Camps created by the Nazis (at Auschwitz-Birkenau, Bełżec, Sobibór, Treblinka, Majdanek, and Chełmno) to murder Jews. As the slaughter of Jews in the Soviet Union got underway in the summer of 1941, primarily by firing squads, Nazi officials began to entertain different methods of murder for Polish Jewry and the remainder of European Jews. Firing squads were too slow, public, and costly, and took an emotional toll on some of the shooters. The initial planning of elements of Aktion Reinhard—a scheme to murder most of Polish Jewry—began during the summer of 1941, and construction of the Bełżec installations began in late October.

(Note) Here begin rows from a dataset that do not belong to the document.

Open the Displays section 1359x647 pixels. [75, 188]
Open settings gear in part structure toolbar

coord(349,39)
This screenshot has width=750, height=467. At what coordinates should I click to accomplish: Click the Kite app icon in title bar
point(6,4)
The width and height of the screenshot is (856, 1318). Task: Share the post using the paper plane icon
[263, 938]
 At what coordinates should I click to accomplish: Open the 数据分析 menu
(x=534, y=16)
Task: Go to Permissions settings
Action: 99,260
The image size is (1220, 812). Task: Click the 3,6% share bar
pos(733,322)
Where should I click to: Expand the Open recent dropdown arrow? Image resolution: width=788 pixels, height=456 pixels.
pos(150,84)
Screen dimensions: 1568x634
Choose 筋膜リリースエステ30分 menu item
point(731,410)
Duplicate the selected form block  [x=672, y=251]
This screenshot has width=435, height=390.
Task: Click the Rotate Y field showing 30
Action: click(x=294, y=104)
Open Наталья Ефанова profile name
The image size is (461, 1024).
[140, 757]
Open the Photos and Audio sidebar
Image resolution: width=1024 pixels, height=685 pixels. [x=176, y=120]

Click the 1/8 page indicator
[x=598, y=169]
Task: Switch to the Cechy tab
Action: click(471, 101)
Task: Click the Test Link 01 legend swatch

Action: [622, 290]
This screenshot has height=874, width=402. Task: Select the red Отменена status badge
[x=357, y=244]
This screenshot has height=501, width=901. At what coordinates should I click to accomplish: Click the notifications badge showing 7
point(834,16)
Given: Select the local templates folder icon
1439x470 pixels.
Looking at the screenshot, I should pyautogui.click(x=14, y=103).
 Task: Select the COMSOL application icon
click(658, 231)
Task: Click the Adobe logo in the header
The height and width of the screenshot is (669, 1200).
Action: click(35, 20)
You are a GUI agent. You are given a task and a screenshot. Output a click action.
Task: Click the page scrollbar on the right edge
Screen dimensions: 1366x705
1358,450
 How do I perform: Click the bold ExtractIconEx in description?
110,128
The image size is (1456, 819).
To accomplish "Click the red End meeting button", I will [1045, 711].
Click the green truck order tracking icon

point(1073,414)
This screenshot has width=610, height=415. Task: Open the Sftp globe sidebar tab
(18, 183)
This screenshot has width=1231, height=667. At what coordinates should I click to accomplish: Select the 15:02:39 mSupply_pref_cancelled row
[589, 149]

The first experimental gassing at Auschwitz using the pesticide Zyklon-B was conducted in September 1941. Plans for constructing the killing center at Birkenau began a few months later. Construction of the Chełmno camp, where gas vans were employed, began in October. Planning and construction of the Majdanek center began in the summer of 1941; construction began at Sobibór in March 1942 and in Treblinka in late May or early June of that year, with both camps based on the Bełżec model. Bełżec, Sobibór, Treblinka (Operation Reinhard camps), and Birkenau also met two important criteria—they were remote yet were along or near a central rail line—that facilitated secrecy and efficient transportation of the victims.

Memorial at Treblinka death camp designed by Franciszek and Adam Haupt, Treblinka, Poland. Photograph by Monika Krajewska. (Courtesy of the photographer)
The centers, except for Majdanek, were given regional responsibilities, as reflected by their geographic locations. Chełmno, in the Warthegau (part of western Poland annexed by Germany), was set up to murder the Jews of Łódź and German-annexed western Poland. Bełżec, situated on the southern edge of the Lublin district, was constructed to murder Jews of eastern and western Galicia and the southern part of the Lublin district. Sobibór, situated near the Bug River, was assigned to murder Jews from parts of the Lublin and Radom districts. Treblinka was located in the northern part of the Warsaw district and was designated to murder the Jews there and from parts of the Radom, Lublin, and Białystok districts.
Jews from the Reich, Bohemia-Moravia, Slovakia, France, Holland, Yugoslavia, and Greece were also murdered in Treblinka and Sobibór. Auschwitz-Birkenau, like Chełmno, was located in a part of western Poland annexed by Germany and was used for killing the remaining Jews of Poland who had not been sent to other camps, as well as most of the Jews of central, western, and southern Europe. Majdanek, just south of Lublin, was not authorized to murder Jews of one particular region; Jews from Poland and from other parts of Europe were killed there.
It is estimated that more than 3 million Jews were murdered in these camps: 1,100,000 in Auschwitz-Birkenau; 870,000 in Treblinka; more than 500,000 in Bełżec; 300,000 in Chełmno; 250,000 in Sobibór; and 60,000–80,000 in Majdanek. There were many attempts to escape and a number of prisoner revolts, but in the end, only a tiny percentage survived Auschwitz-Birkenau and Majdanek. Very few Jews survived the Aktion Reinhard and Chełmno camps.
Yitzhak Arad, Belzec, Sobibor, Treblinka: The Operation Reinhard Death Camps (Bloomington, Ind., 1987); Michael Berenbaum and Yisrael Gutman, eds., Anatomy of the Auschwitz Death Camp (Bloomington, Ind., 1994); Shemu’el Krakovski, Kefar nidaḥ be-Eropah: Ḥelmno (Kulmhof); Maḥaneh ha-hashmadah ha-Natsi ha-rishon (Jerusalem, 2001).